LISTED RECORDS:

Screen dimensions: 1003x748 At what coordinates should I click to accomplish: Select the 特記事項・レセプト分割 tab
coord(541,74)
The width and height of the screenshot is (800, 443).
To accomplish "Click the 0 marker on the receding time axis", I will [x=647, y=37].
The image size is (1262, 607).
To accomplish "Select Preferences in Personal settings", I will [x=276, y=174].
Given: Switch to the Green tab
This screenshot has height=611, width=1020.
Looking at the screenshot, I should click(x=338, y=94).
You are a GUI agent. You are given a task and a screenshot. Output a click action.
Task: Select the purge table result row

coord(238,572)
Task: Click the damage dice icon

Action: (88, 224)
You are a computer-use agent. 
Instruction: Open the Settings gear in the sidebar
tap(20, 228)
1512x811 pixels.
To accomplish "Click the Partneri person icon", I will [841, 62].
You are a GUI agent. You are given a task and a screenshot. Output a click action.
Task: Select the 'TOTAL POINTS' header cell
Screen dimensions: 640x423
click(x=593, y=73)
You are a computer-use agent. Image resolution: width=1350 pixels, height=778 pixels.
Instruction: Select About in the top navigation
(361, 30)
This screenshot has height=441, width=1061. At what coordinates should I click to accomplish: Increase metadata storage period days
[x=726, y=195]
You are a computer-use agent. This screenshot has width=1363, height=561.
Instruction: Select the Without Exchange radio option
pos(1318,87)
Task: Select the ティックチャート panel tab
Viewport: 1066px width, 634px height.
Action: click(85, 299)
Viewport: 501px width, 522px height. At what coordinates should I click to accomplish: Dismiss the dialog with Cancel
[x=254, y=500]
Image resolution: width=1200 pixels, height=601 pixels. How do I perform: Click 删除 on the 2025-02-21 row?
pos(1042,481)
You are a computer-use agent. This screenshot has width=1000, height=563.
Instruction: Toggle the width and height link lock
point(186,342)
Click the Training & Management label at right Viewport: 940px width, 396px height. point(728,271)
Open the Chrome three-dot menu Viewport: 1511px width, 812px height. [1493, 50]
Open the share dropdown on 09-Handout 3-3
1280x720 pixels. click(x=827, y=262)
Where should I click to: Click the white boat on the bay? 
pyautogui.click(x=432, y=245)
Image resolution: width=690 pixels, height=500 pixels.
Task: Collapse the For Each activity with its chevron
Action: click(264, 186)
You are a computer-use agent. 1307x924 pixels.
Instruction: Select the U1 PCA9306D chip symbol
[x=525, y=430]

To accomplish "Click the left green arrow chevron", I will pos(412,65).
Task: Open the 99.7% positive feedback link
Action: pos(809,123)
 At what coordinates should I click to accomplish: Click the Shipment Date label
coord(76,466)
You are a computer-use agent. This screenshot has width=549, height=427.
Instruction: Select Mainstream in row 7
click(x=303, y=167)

YOUR ASSIGNMENT: The full listing above should be restated word for word.

TASK RESPONSE:
Screen dimensions: 1003x748 At what coordinates should I click to accomplish: Select the 特記事項・レセプト分割 tab
coord(541,74)
The width and height of the screenshot is (800, 443).
To accomplish "Click the 0 marker on the receding time axis", I will [x=647, y=37].
The image size is (1262, 607).
To accomplish "Select Preferences in Personal settings", I will [x=276, y=174].
Given: Switch to the Green tab
This screenshot has height=611, width=1020.
Looking at the screenshot, I should click(x=338, y=94).
You are a GUI agent. You are given a task and a screenshot. Output a click action.
Task: Select the purge table result row

coord(238,572)
Task: Click the damage dice icon

Action: (88, 224)
You are a computer-use agent. 
Instruction: Open the Settings gear in the sidebar
tap(20, 228)
1512x811 pixels.
To accomplish "Click the Partneri person icon", I will [841, 62].
You are a GUI agent. You are given a task and a screenshot. Output a click action.
Task: Select the 'TOTAL POINTS' header cell
Screen dimensions: 640x423
click(x=593, y=73)
You are a computer-use agent. Image resolution: width=1350 pixels, height=778 pixels.
Instruction: Select About in the top navigation
(361, 30)
This screenshot has height=441, width=1061. At what coordinates should I click to accomplish: Increase metadata storage period days
[x=726, y=195]
You are a computer-use agent. This screenshot has width=1363, height=561.
Instruction: Select the Without Exchange radio option
pos(1318,87)
Task: Select the ティックチャート panel tab
Viewport: 1066px width, 634px height.
Action: click(85, 299)
Viewport: 501px width, 522px height. At what coordinates should I click to accomplish: Dismiss the dialog with Cancel
[x=254, y=500]
Image resolution: width=1200 pixels, height=601 pixels. How do I perform: Click 删除 on the 2025-02-21 row?
pos(1042,481)
You are a computer-use agent. This screenshot has width=1000, height=563.
Instruction: Toggle the width and height link lock
point(186,342)
Click the Training & Management label at right Viewport: 940px width, 396px height. point(728,271)
Open the Chrome three-dot menu Viewport: 1511px width, 812px height. [1493, 50]
Open the share dropdown on 09-Handout 3-3
1280x720 pixels. click(x=827, y=262)
Where should I click to: Click the white boat on the bay? 
pyautogui.click(x=432, y=245)
Image resolution: width=690 pixels, height=500 pixels.
Task: Collapse the For Each activity with its chevron
Action: click(264, 186)
You are a computer-use agent. 1307x924 pixels.
Instruction: Select the U1 PCA9306D chip symbol
[x=525, y=430]

To accomplish "Click the left green arrow chevron", I will pos(412,65).
Task: Open the 99.7% positive feedback link
Action: pos(809,123)
 At what coordinates should I click to accomplish: Click the Shipment Date label
coord(76,466)
You are a computer-use agent. This screenshot has width=549, height=427.
Instruction: Select Mainstream in row 7
click(x=303, y=167)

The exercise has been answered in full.